* **TASK REQUIREMENTS**
Reproduce the records below exactly, but leave their pictures out of the copy.

* **LISTED RECORDS**
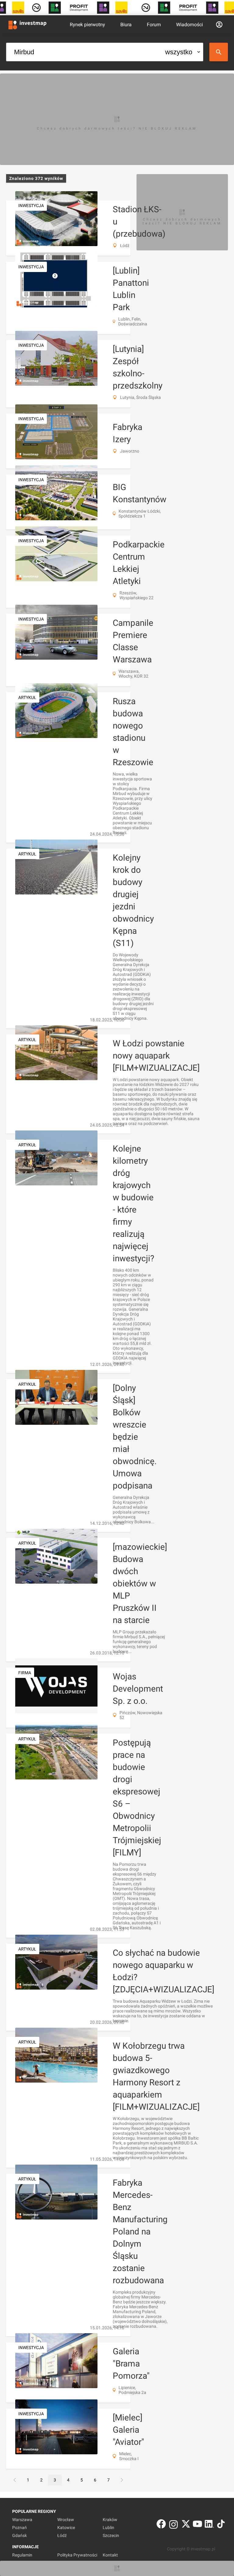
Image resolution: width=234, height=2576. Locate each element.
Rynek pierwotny (87, 24)
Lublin (108, 2527)
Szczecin (111, 2535)
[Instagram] (173, 2525)
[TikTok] (220, 2525)
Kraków (110, 2519)
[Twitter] (185, 2525)
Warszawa (22, 2519)
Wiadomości (189, 24)
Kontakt (110, 2555)
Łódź (62, 2535)
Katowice (66, 2527)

* **ANSWER**
Image resolution: width=234, height=2576. Locate each element.
Rynek pierwotny (87, 24)
Lublin (108, 2527)
Szczecin (111, 2535)
[Instagram] (173, 2525)
[TikTok] (220, 2525)
Kraków (110, 2519)
[Twitter] (185, 2525)
Warszawa (22, 2519)
Wiadomości (189, 24)
Kontakt (110, 2555)
Łódź (62, 2535)
Katowice (66, 2527)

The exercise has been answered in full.